* O que fazer
#1 Traduza para o inglês esta frase do texto sobre a ata de 1830: "Naquele dia, os vereadores saíram trajados de gala e se dirigiram à Igreja Matriz, depois participaram de uma procissão pelas ruas."
#2 Redigite, sem mudar nada, o trecho do texto sobre a ata de 1830 que começa em "[Anotado na folha" e vai até "o Senhor Pinto.".
#3 No texto sobre a ata de 1830, quem faltou com causa à sessão extraordinária?

* Texto fornecido
Pular para o conteúdo principal

Materializando o passado

O passado pode se materializar quando lemos um documento produzido há muito tempo. As palavras, com sua força expressiva, são capazes de descrever cenários, desvendar sentimentos. Por isto história e literatura são tão próximas e tão parceiras na reconstituição do tempo.


Esta é a sensação despertada por uma ata de sessão extraordinária da Câmara Municipal que registrou acontecimento festivo do dia 31 de janeiro de 1830, época em que a Vila Nova de São João da Cachoeira se constituía de poucas ruas, almas* e fogos**. Naquele dia, os vereadores saíram trajados de gala e se dirigiram à Igreja Matriz, depois participaram de uma procissão pelas ruas. A descrição do secretário que lavrou a ata é destes registros que de fato permitem que o passado ganhe corpo:

Ata de sessão extraordinária de 31/1/1830 - CM/OF/A-002
- fl. 36

CM/OF/A-002, fl. 36v - Acervo documental Arquivo Histórico

[Anotado na folha 36]
SeSsão Extra-Ordinaria do dia 31 de Janeiro 1830 =

Dada a hora, e feita a chamada achárão-se presentes Seis Senhores Vereadores, faltando com causa o Senhor Pinto.

* Listagem
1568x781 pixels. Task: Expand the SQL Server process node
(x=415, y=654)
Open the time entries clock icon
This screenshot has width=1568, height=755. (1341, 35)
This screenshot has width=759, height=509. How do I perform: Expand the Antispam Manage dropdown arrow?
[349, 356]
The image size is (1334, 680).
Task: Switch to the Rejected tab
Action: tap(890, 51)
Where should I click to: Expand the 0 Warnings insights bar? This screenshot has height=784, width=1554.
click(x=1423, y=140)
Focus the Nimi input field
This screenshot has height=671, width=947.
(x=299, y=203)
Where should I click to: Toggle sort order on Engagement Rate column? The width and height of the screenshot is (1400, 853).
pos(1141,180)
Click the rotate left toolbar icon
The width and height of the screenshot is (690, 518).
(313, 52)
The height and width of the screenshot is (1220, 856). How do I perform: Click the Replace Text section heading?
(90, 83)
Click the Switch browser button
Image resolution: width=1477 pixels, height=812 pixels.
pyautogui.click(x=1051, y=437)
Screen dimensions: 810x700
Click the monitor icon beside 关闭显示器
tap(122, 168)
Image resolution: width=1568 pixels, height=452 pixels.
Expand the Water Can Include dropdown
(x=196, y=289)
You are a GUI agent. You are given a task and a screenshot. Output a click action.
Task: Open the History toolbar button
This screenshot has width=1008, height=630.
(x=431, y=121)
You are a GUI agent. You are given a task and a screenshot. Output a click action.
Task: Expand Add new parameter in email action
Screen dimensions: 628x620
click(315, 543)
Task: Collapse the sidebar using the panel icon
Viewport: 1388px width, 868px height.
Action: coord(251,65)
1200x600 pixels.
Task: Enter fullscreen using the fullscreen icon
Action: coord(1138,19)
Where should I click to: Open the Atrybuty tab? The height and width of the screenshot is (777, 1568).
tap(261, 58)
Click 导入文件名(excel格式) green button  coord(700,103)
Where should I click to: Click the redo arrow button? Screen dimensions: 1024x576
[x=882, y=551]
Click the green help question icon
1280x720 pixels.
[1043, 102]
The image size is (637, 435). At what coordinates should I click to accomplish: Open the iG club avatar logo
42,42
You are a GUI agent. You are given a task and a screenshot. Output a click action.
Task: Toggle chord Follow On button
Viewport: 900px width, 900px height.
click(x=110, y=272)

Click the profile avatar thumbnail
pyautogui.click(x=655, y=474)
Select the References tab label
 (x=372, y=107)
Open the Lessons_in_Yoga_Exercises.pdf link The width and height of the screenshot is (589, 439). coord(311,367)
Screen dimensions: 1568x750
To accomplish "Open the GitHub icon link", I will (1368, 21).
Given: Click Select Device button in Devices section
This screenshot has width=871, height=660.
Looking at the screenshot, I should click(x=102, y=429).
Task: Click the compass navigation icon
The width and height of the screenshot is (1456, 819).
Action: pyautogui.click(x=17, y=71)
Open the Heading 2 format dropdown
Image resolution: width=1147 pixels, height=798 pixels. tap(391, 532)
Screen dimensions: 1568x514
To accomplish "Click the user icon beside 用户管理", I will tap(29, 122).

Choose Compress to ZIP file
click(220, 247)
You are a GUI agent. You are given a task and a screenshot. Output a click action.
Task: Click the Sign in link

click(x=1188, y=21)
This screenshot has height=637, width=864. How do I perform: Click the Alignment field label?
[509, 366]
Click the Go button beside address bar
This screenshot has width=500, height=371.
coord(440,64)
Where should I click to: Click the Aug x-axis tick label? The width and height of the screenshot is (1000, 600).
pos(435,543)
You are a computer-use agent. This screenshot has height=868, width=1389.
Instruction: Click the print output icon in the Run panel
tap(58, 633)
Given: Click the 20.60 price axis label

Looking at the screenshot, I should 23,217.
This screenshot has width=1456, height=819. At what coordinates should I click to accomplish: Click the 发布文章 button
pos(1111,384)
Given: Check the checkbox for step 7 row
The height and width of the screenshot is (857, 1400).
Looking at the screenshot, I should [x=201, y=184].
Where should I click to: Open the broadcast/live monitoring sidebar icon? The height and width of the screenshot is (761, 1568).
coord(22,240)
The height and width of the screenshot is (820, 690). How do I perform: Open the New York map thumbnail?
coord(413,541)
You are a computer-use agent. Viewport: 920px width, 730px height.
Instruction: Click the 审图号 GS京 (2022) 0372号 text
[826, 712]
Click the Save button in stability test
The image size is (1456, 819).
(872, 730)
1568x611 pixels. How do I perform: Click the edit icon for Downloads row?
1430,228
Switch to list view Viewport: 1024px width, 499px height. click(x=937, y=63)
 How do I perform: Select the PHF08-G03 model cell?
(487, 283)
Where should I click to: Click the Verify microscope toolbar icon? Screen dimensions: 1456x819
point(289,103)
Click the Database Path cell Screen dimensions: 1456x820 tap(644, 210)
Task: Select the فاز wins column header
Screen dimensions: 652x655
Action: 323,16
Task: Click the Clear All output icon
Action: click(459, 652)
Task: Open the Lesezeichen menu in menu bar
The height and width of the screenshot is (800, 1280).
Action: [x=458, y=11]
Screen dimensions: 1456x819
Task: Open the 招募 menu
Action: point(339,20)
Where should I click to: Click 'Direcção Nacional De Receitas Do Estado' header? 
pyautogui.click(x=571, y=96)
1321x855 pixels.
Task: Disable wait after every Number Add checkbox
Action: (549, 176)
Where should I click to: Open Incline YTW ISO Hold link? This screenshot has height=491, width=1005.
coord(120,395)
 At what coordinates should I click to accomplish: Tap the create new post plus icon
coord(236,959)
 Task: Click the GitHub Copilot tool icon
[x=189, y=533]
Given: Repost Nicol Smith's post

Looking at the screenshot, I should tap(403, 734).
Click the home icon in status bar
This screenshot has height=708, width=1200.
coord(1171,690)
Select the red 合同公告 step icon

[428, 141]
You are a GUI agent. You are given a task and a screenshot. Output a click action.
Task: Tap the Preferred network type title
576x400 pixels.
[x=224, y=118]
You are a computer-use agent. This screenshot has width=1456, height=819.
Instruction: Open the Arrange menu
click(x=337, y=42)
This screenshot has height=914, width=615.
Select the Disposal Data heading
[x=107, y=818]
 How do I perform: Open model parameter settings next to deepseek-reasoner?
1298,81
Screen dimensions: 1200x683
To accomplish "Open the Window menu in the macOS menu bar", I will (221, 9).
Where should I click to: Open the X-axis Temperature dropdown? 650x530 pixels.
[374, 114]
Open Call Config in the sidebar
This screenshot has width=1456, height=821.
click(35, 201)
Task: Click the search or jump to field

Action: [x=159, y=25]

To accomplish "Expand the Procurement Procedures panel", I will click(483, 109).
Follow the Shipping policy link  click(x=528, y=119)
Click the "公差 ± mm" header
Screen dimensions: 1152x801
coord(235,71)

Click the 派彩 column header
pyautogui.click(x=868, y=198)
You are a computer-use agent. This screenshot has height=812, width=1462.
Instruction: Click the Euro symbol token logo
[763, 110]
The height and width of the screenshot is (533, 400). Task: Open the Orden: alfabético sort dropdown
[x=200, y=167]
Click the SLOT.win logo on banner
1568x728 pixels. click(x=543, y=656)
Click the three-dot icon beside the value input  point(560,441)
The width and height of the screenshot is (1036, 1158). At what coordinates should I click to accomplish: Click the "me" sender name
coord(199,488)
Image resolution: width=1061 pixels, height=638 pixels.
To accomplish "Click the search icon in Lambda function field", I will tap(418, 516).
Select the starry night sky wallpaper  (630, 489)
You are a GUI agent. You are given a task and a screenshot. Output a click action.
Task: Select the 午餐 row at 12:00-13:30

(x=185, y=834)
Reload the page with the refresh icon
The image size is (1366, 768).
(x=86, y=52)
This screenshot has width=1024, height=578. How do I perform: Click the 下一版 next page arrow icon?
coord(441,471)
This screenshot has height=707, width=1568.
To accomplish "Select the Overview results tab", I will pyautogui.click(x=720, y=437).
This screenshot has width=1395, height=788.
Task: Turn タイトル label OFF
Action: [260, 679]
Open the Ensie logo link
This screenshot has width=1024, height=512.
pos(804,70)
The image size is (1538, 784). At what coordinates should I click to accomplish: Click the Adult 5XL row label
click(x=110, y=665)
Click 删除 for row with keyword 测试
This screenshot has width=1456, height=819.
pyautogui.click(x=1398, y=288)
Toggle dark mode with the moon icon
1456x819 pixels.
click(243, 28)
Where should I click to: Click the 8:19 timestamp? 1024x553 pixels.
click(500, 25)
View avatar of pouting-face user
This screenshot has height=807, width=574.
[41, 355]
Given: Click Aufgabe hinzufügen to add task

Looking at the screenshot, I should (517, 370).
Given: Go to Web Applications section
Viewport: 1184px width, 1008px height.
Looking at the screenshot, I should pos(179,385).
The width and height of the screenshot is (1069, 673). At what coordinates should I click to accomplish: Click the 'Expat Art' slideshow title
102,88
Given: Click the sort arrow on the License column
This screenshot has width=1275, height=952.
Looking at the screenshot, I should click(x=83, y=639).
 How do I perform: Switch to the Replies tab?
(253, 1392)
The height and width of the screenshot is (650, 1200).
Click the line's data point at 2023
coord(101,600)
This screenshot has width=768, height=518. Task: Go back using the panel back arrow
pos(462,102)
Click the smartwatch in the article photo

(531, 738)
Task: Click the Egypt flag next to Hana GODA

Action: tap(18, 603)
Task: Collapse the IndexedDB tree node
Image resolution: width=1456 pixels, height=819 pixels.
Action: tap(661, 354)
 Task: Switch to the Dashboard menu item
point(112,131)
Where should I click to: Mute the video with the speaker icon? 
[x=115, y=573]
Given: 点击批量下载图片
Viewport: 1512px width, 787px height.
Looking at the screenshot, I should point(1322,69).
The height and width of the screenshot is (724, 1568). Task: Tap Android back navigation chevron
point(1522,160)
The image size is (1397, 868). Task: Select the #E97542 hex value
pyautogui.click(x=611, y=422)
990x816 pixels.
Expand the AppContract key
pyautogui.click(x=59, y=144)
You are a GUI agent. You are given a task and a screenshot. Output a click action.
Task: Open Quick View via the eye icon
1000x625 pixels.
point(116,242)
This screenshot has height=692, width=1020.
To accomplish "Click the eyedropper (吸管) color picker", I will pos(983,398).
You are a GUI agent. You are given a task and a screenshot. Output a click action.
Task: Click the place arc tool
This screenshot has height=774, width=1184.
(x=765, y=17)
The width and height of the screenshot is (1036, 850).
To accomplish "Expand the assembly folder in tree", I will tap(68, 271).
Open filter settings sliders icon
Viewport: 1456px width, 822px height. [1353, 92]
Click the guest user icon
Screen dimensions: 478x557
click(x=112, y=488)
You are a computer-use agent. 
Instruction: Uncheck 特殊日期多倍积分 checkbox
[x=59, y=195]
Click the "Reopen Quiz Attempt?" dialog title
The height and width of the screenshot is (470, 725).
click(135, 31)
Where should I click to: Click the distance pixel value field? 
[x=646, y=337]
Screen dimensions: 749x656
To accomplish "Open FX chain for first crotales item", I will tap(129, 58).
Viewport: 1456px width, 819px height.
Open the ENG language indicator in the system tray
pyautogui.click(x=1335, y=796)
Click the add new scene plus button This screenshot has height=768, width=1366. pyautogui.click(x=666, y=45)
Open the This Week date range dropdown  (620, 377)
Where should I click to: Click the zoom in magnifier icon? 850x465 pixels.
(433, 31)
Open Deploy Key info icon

* Respostas por tarefa
#1 On that day, the councilmen went out in full dress and headed to the Mother Church, then took part in a procession through the streets.

#2
[Anotado na folha 36]
SeSsão Extra-Ordinaria do dia 31 de Janeiro 1830 =

Dada a hora, e feita a chamada achárão-se presentes Seis Senhores Vereadores, faltando com causa o Senhor Pinto.

#3 O Senhor Pinto.